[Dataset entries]
— BEGIN —

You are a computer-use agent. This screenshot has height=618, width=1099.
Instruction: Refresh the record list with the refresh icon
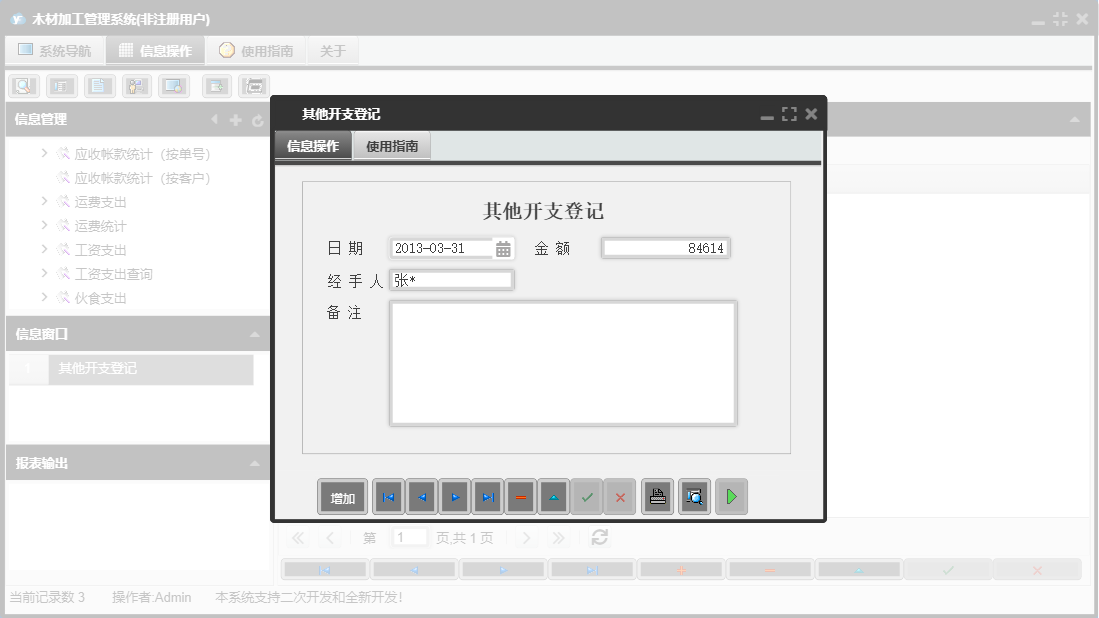point(598,537)
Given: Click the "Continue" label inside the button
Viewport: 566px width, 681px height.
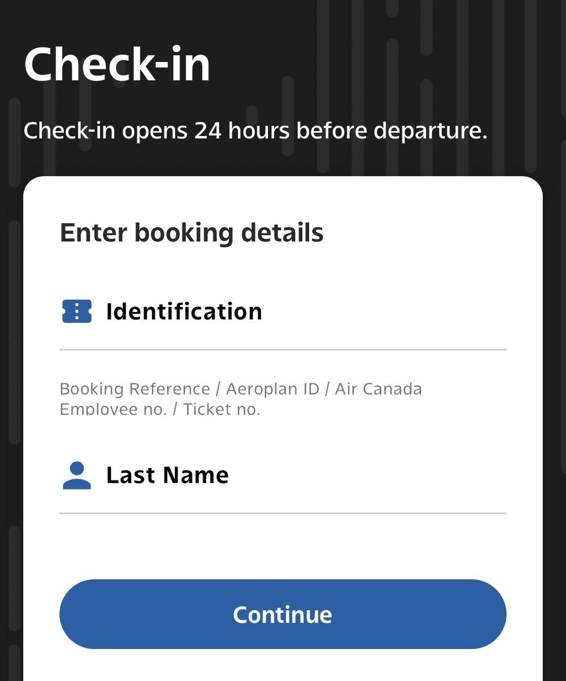Looking at the screenshot, I should coord(283,615).
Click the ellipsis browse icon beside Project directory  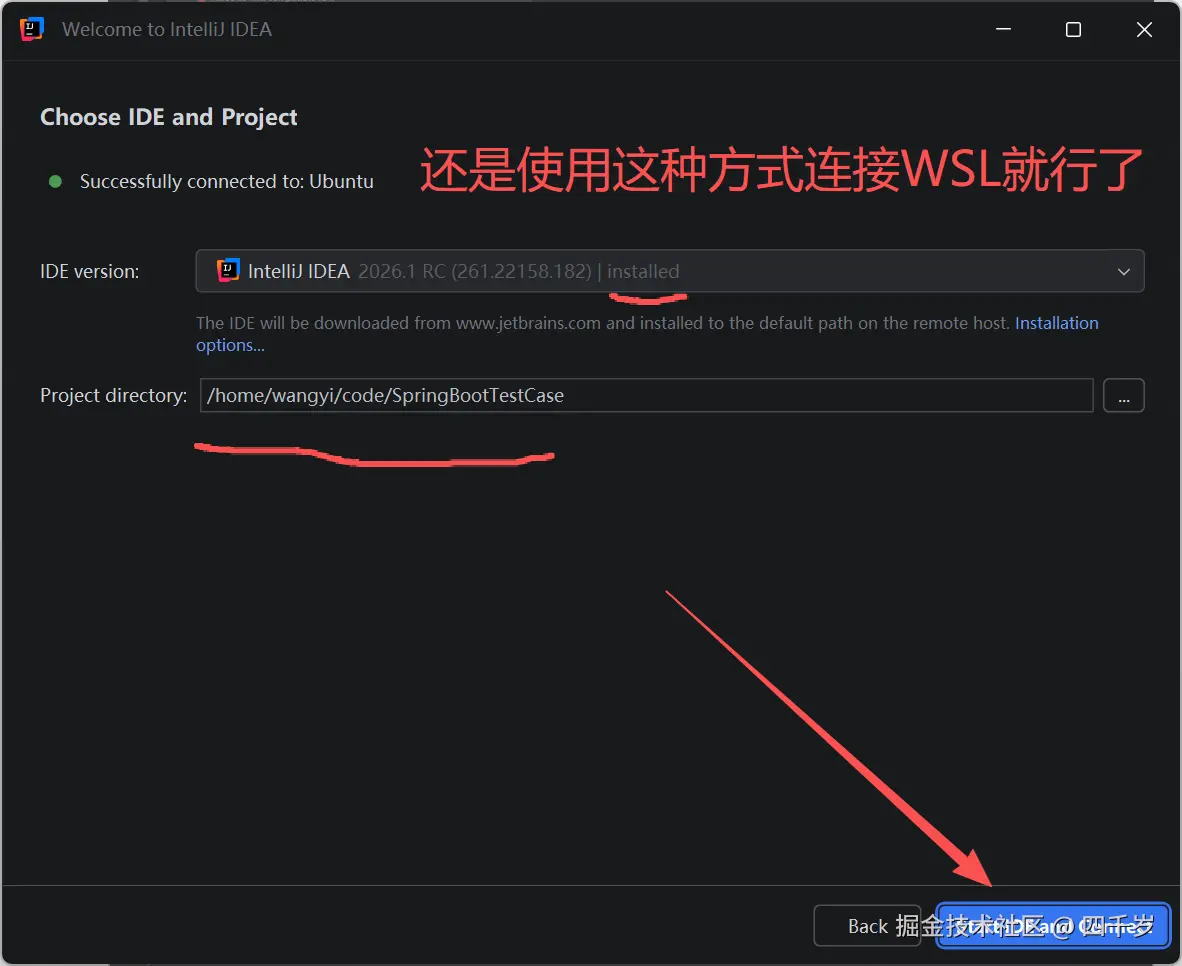point(1124,395)
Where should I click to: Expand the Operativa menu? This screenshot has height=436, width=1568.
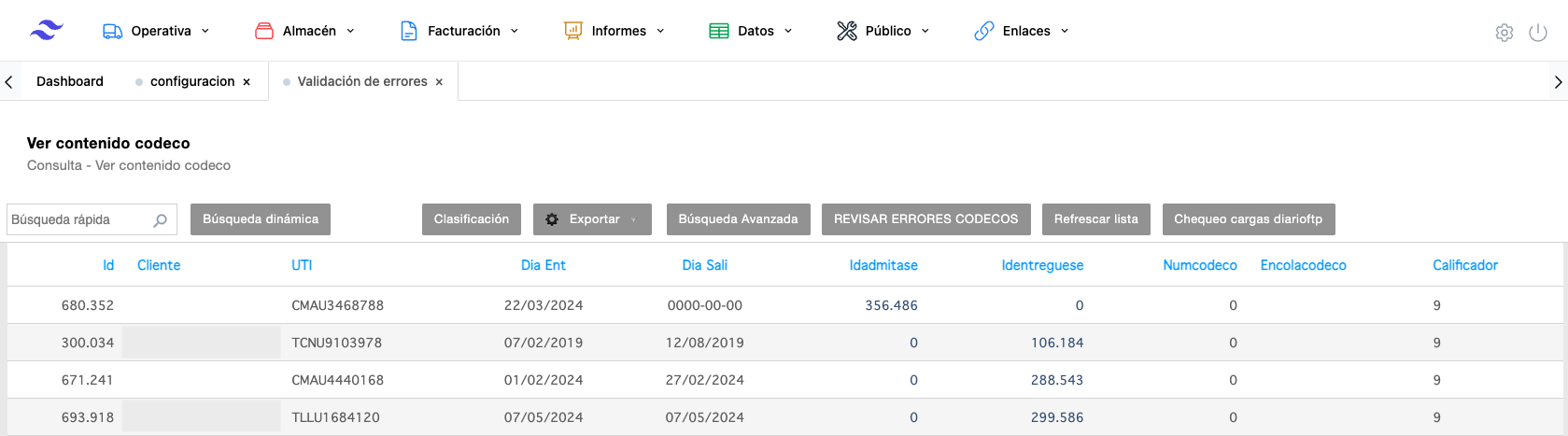[156, 31]
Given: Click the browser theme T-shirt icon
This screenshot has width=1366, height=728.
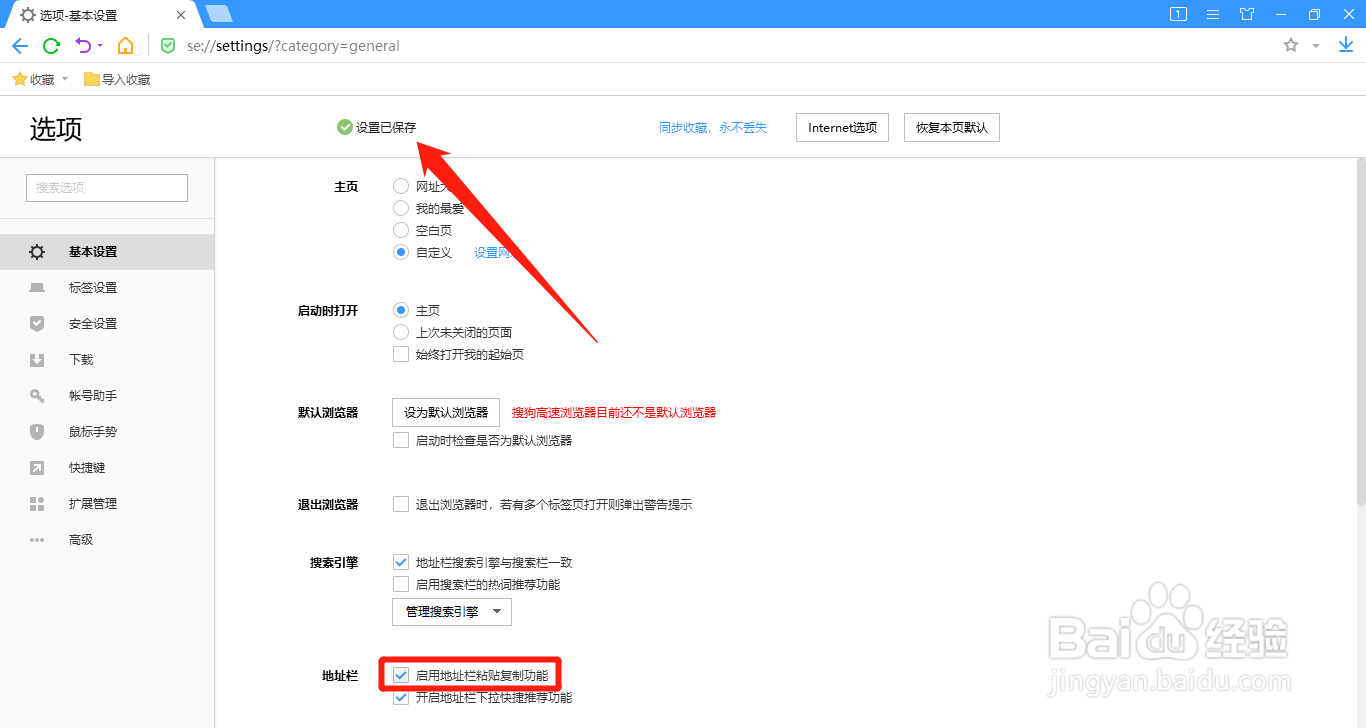Looking at the screenshot, I should [x=1246, y=14].
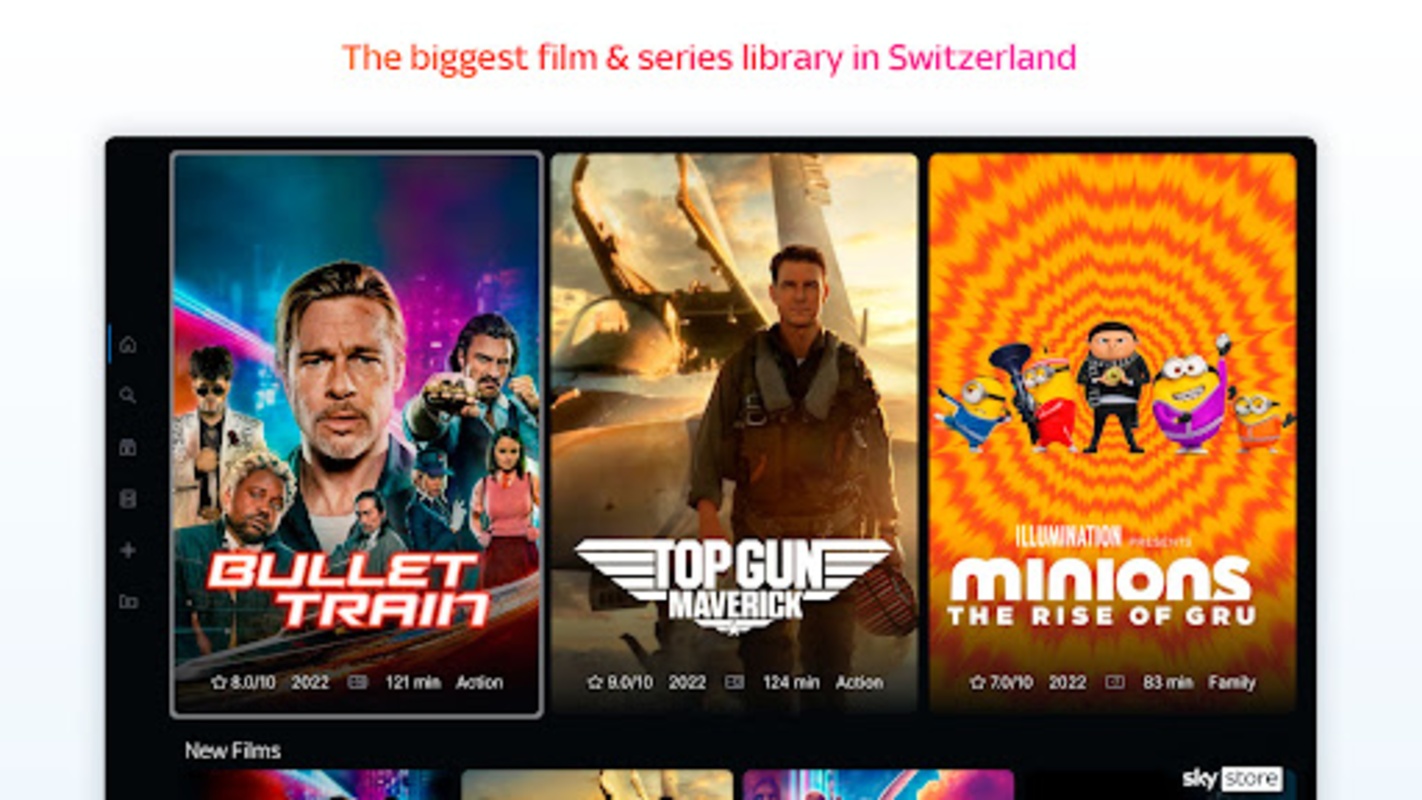1422x800 pixels.
Task: Select the third New Films thumbnail
Action: (x=878, y=785)
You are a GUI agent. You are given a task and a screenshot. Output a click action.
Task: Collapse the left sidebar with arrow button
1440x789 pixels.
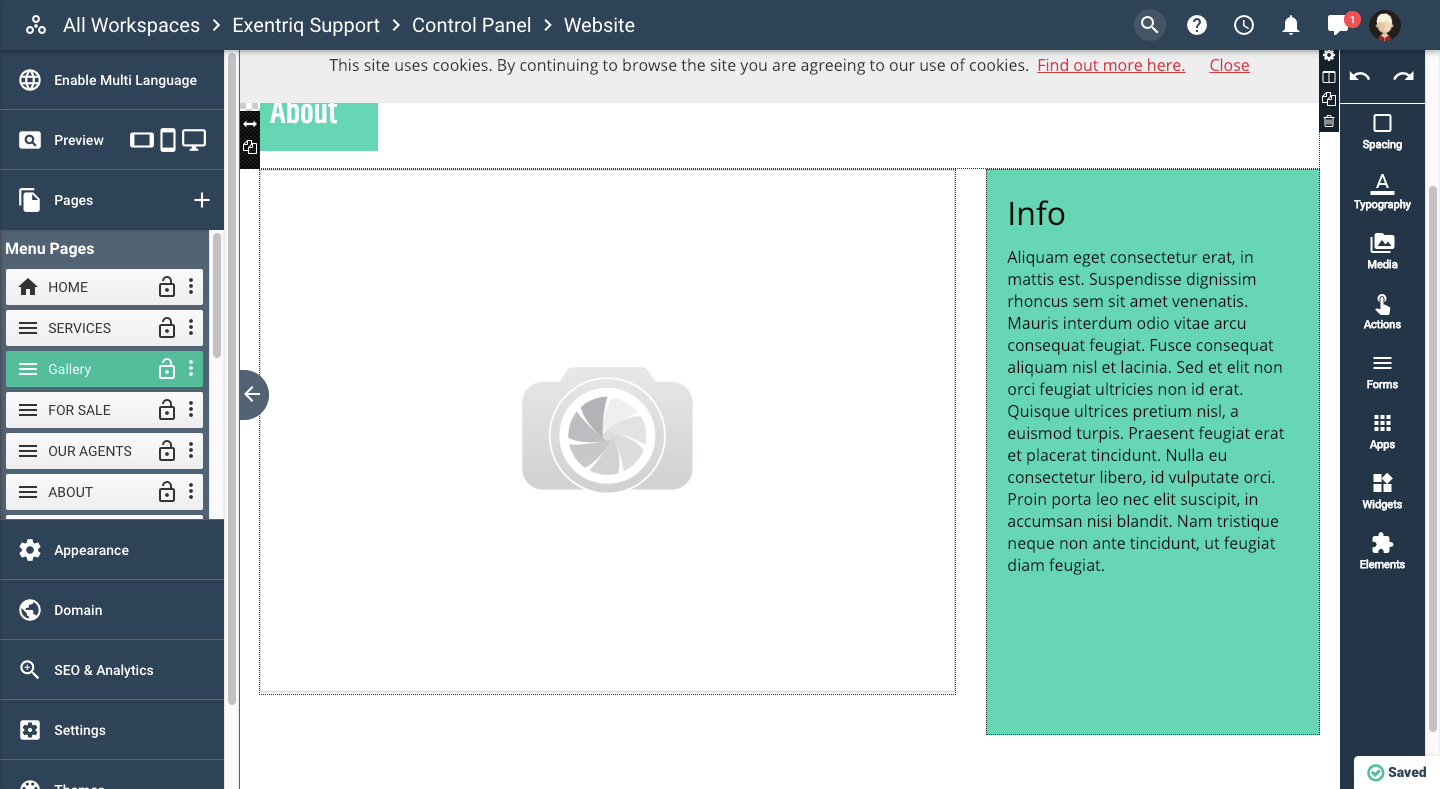point(252,394)
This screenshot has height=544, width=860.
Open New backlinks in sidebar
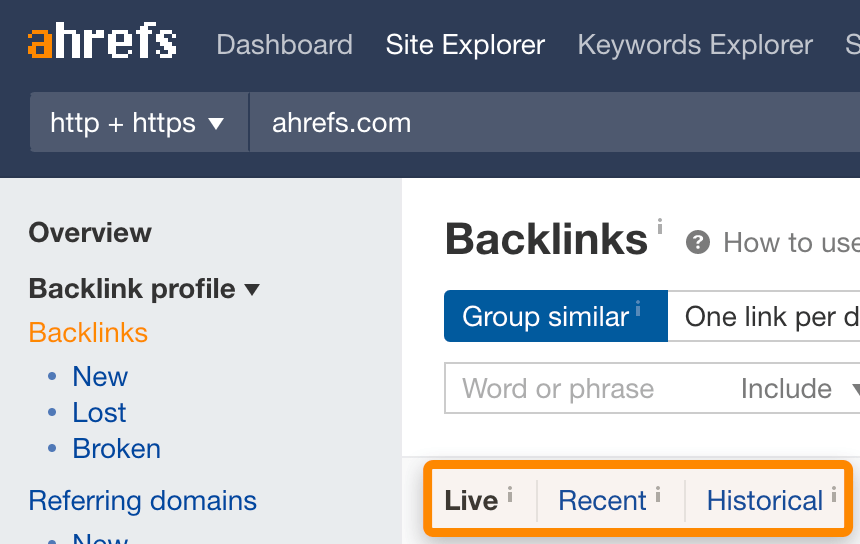pos(100,377)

— END —

Could you change "backlinks" to "references" in everything from the line containing "This screenshot has height=544, width=860." down to the end of the listing, leaving the rest as is and omitting the pictures?

This screenshot has height=544, width=860.
Open New references in sidebar
pos(100,377)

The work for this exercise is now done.